Task instructions:
Rewrite the records from the line with "Task: Open page 03 in pagination" through the end of the records, substituting "Schedule" for "Timeline" and changing nothing else. Omit the pictures from your answer.

Dataset excerpt

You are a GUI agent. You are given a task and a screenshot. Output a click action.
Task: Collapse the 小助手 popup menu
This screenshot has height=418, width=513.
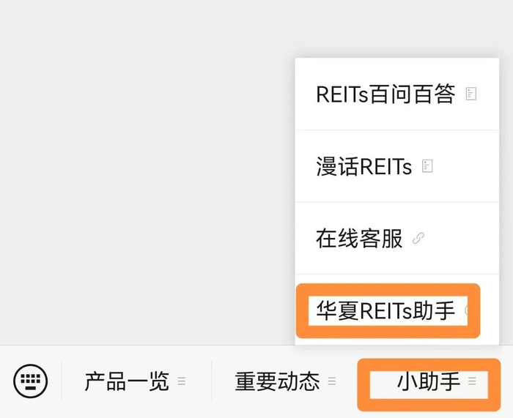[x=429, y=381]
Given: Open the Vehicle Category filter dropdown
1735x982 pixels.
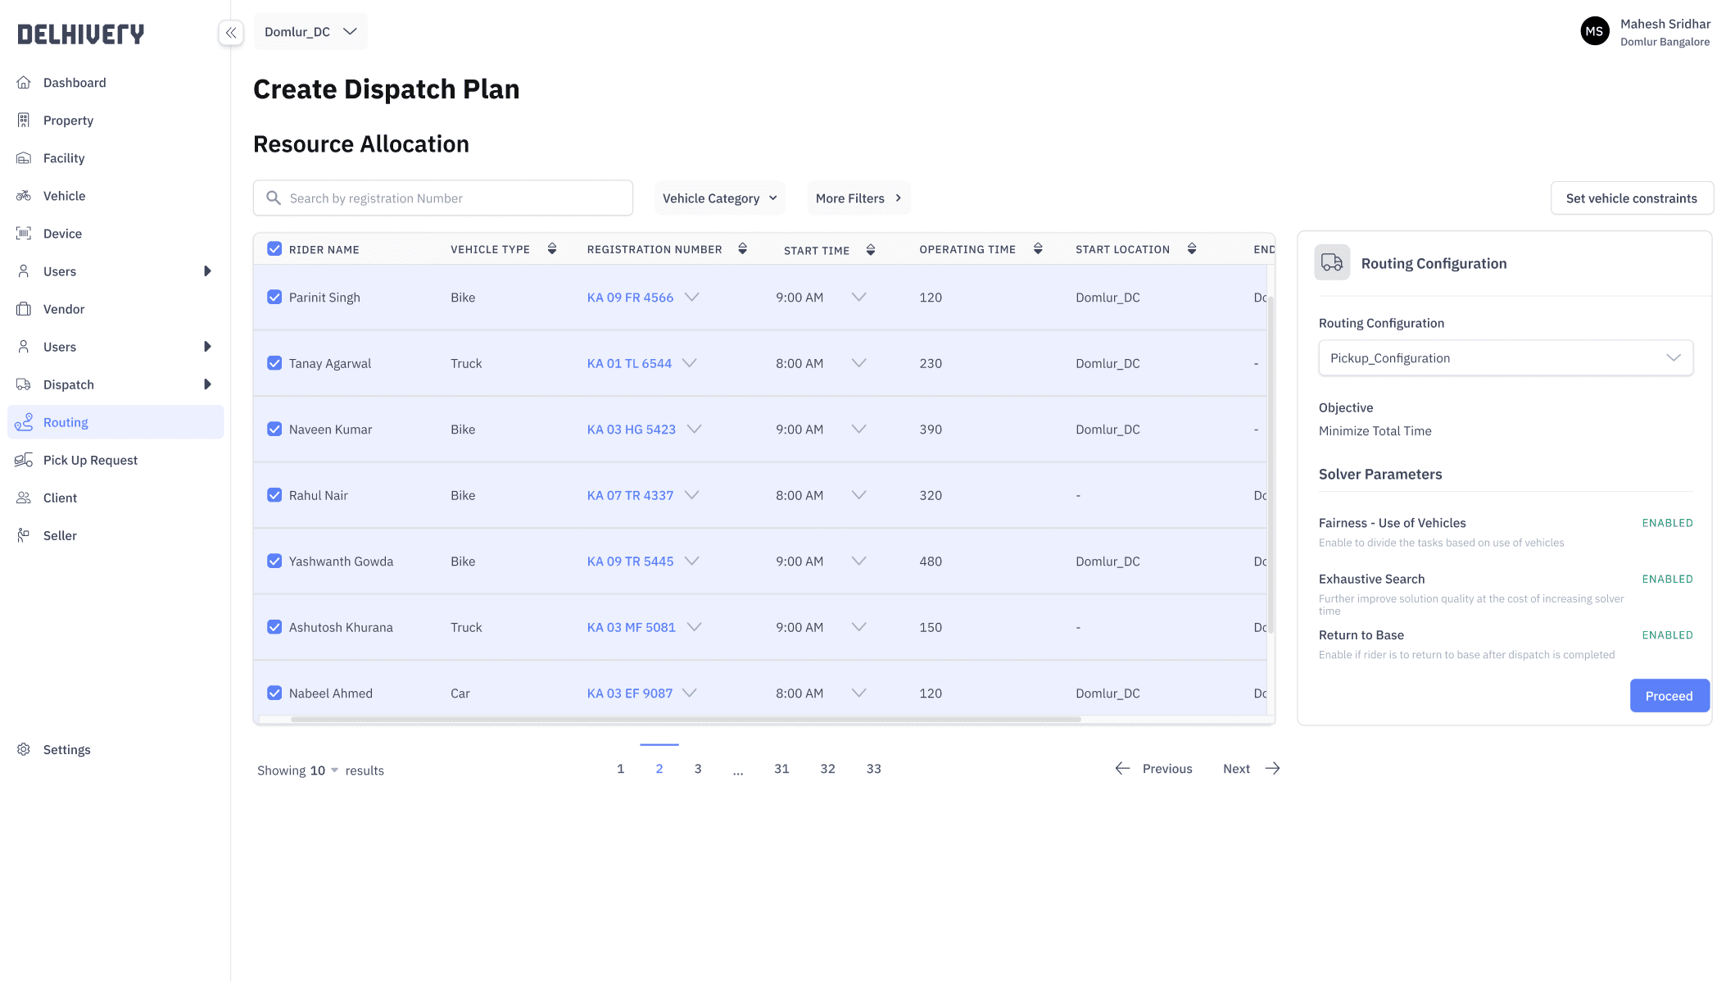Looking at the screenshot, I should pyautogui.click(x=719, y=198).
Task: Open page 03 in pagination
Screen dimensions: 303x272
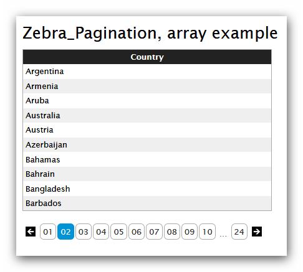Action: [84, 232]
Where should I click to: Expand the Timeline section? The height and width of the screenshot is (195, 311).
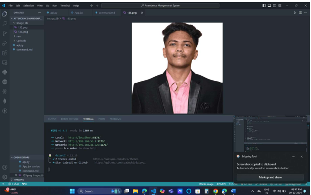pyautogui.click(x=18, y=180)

Solution to the problem:
Task: Open page 03 in pagination
Screen dimensions: 303x272
Action: [84, 232]
Where should I click to: Expand the Schedule section? The height and width of the screenshot is (195, 311).
pyautogui.click(x=18, y=180)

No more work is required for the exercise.